[Task requirements]: Using the data that follows, return exactly the lines from the one that contains "You are a computer-use" through the one that contains "Instruction: Go to the browser home page icon", ends included.

[Supplied entries]:
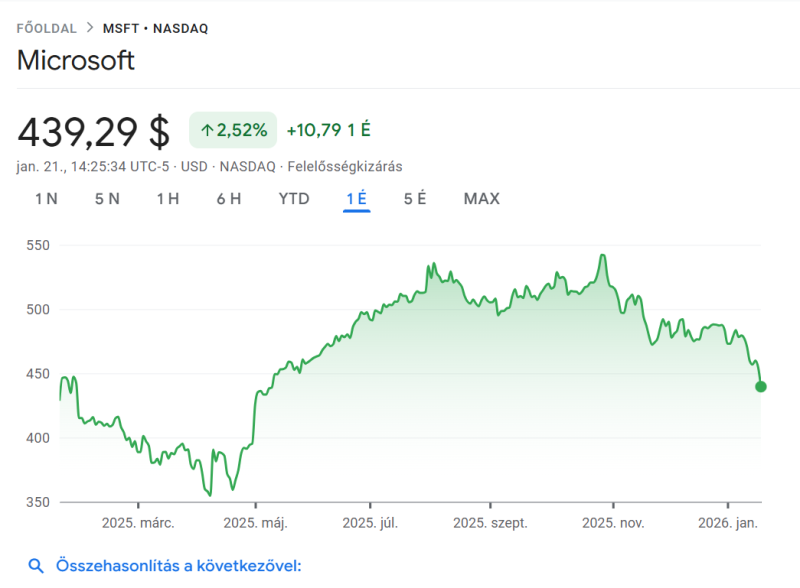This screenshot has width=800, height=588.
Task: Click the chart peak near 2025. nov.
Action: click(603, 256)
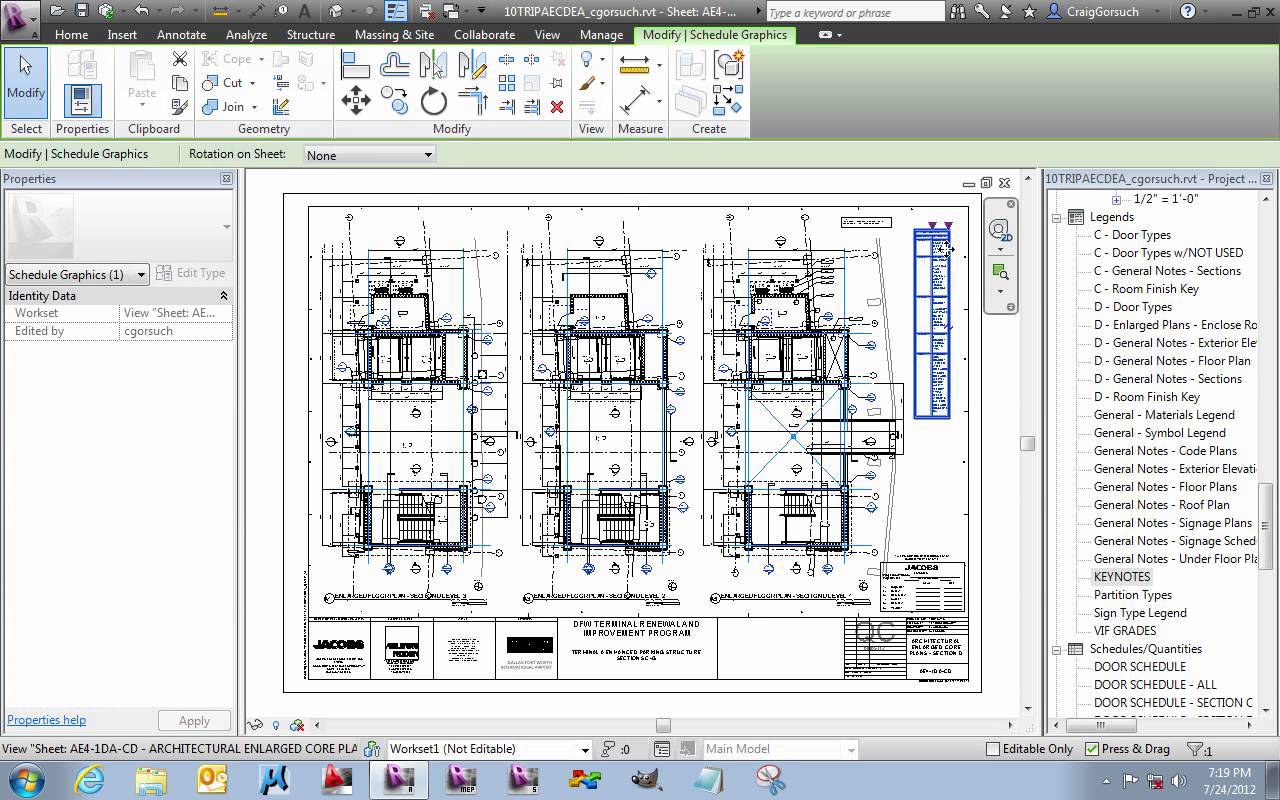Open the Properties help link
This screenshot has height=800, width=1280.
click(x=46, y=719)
* * *
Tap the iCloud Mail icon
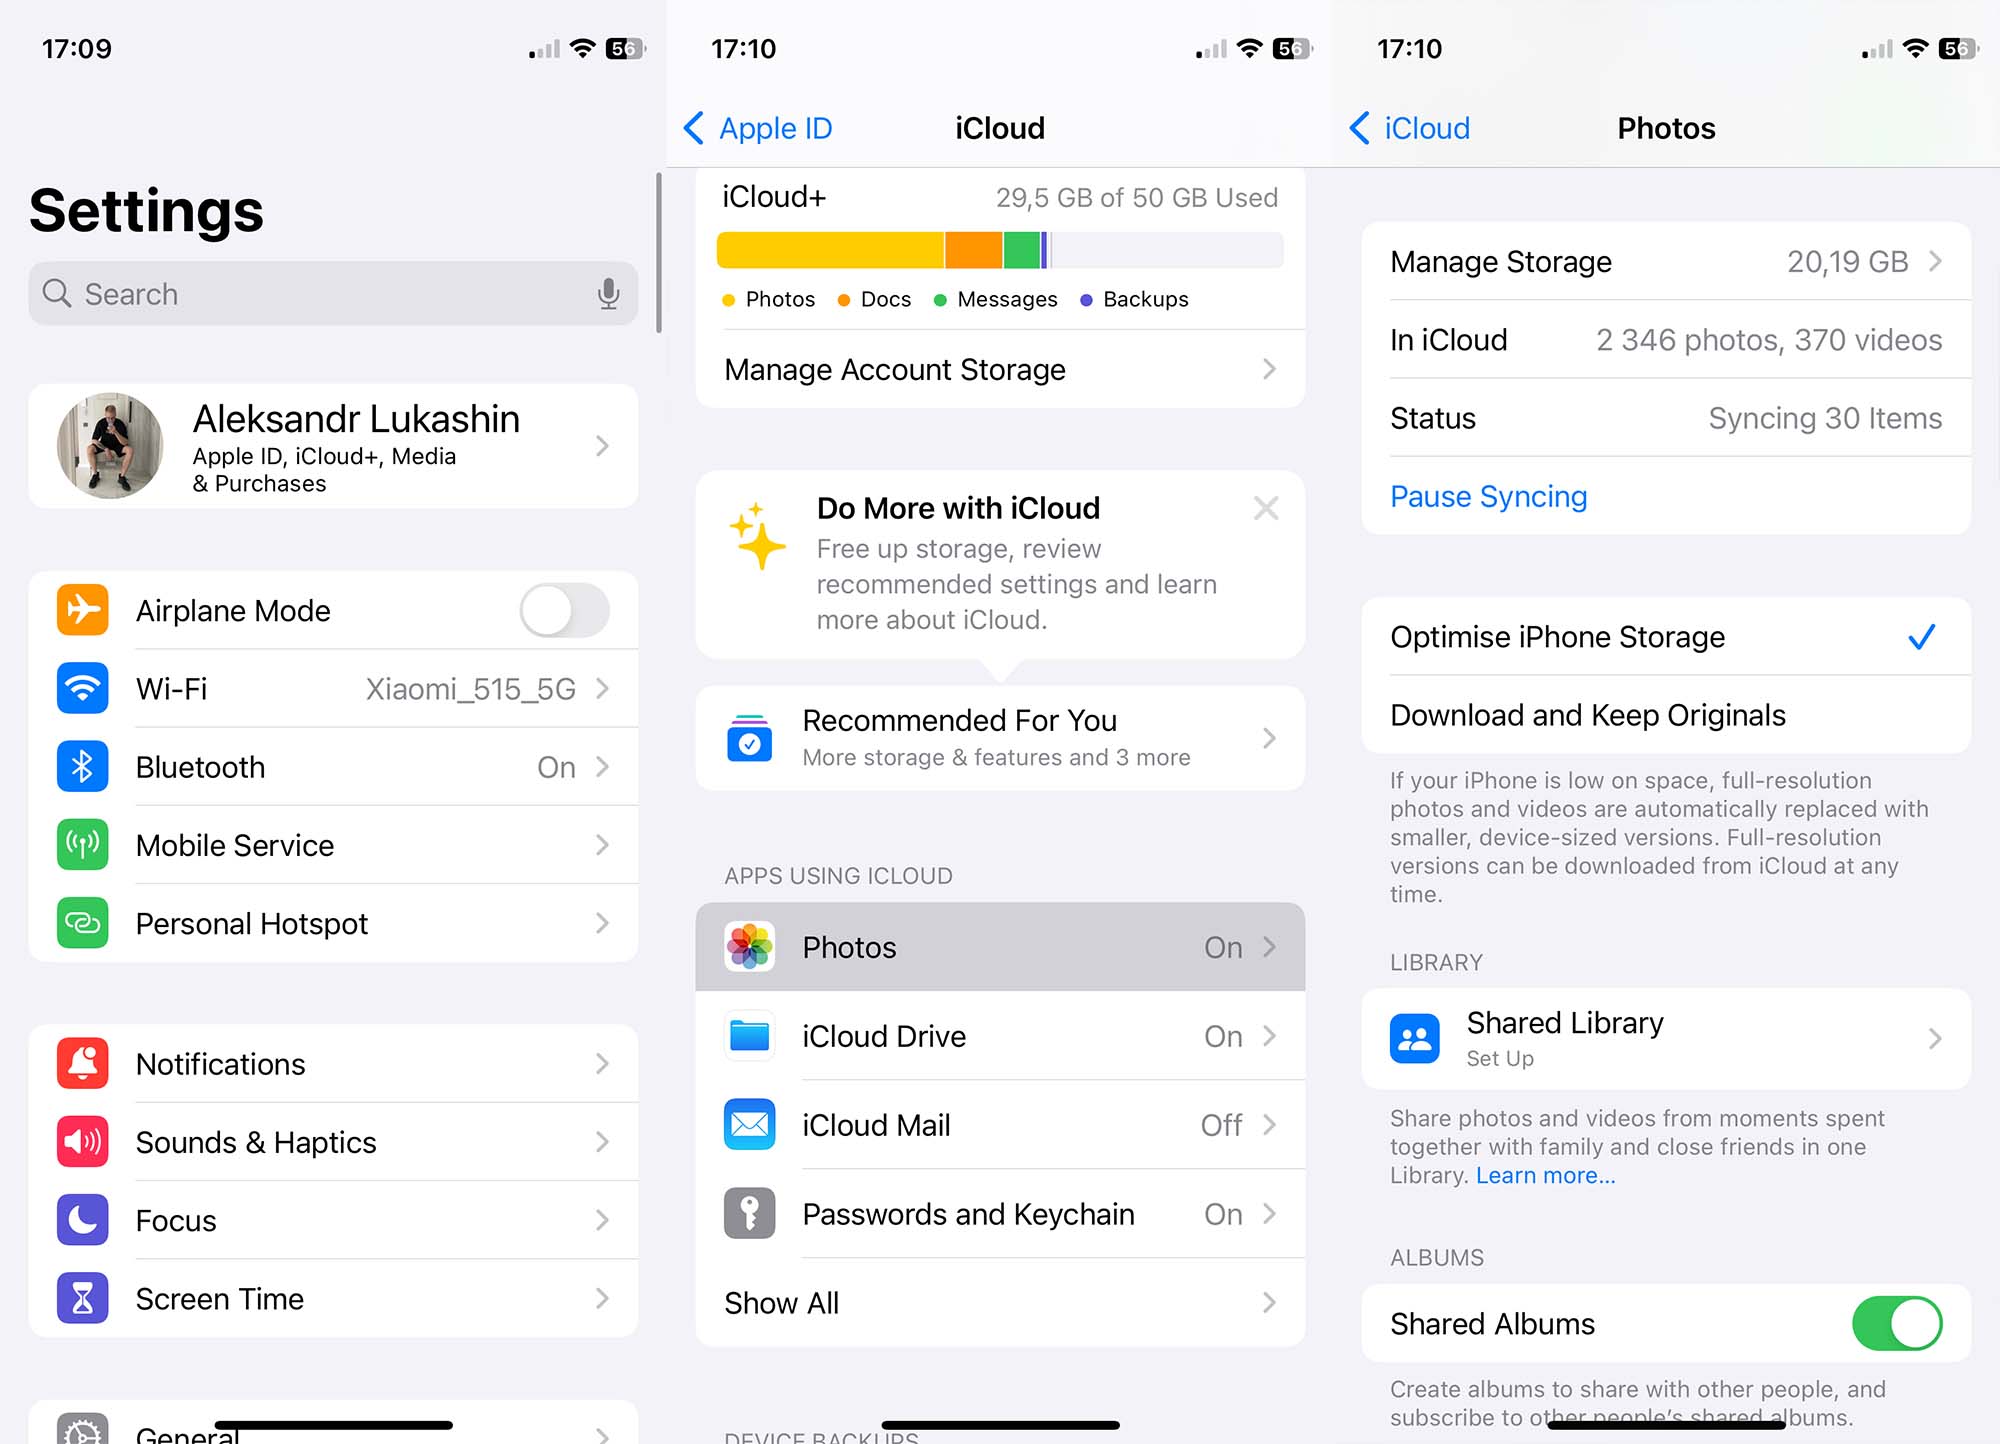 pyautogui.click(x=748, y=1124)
* * *
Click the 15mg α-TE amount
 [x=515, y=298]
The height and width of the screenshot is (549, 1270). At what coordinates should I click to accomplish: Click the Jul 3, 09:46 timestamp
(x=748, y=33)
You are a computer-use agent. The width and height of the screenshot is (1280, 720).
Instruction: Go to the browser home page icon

[Response to this task]:
You are a computer-use agent. The width and height of the screenshot is (1280, 720).
Instruction: Go to the browser home page icon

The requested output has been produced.